### Prompt
No pictures, no extra lines: copy exactly from the line with "Task: Select the Section C column header" through the end of the entries.

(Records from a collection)
• • • • •
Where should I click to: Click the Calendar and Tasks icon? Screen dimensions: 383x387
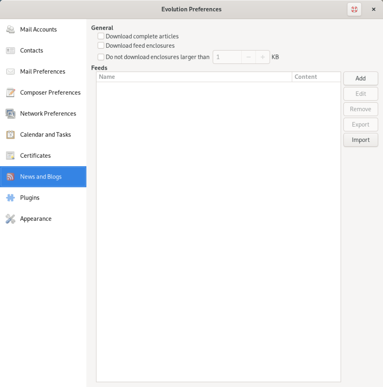pos(10,135)
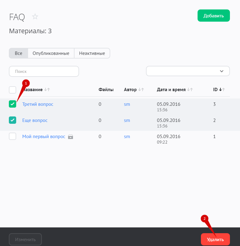Check the Мой первый вопрос checkbox
The image size is (240, 246).
(13, 137)
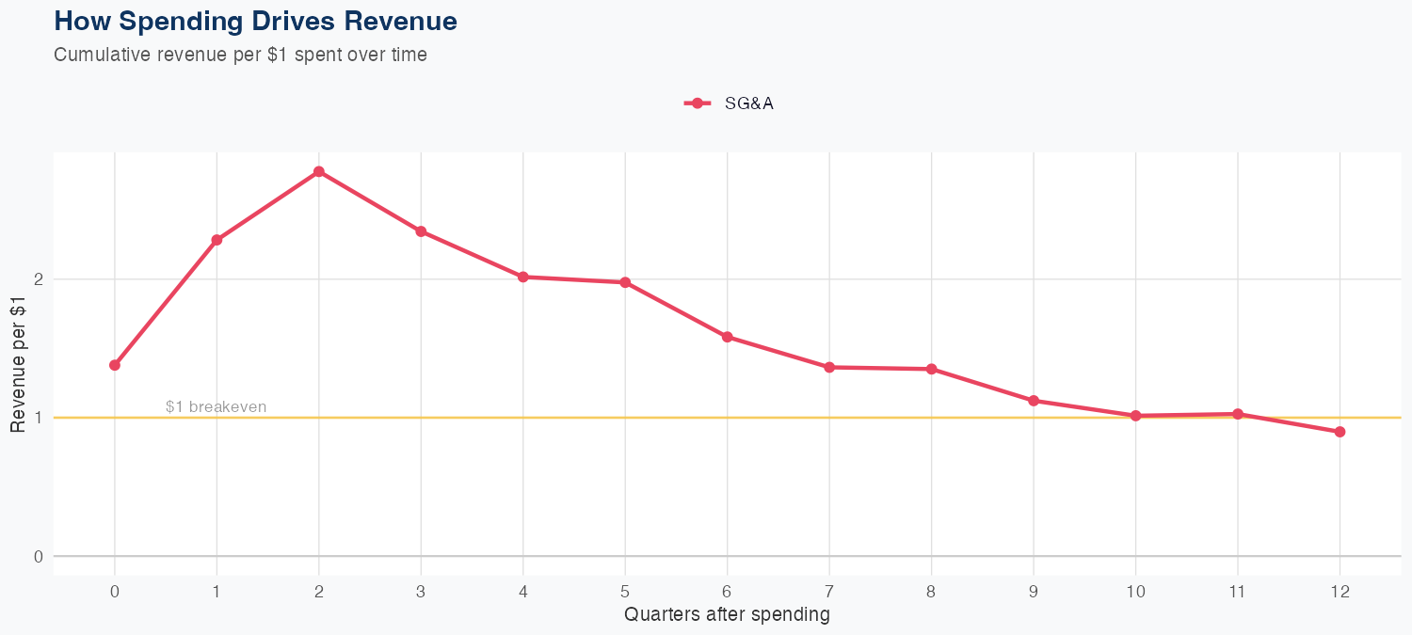Select the quarter 5 data point
The image size is (1412, 635).
point(625,282)
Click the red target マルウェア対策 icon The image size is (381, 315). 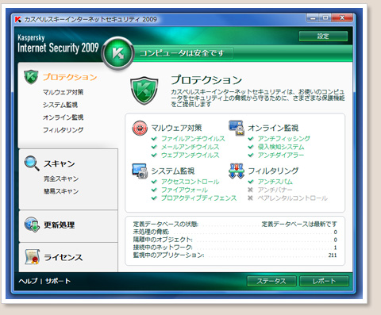coord(140,128)
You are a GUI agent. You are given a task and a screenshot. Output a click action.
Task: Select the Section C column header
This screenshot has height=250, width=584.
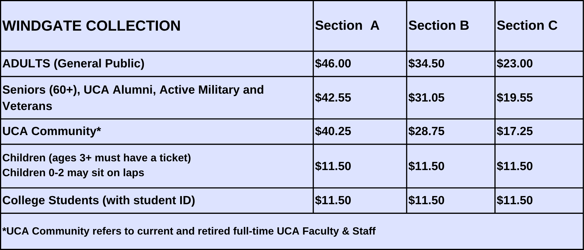[x=527, y=25]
• • • • •
### Answer to this problem
Task: Select the Section C column header
This screenshot has height=250, width=584.
[x=527, y=25]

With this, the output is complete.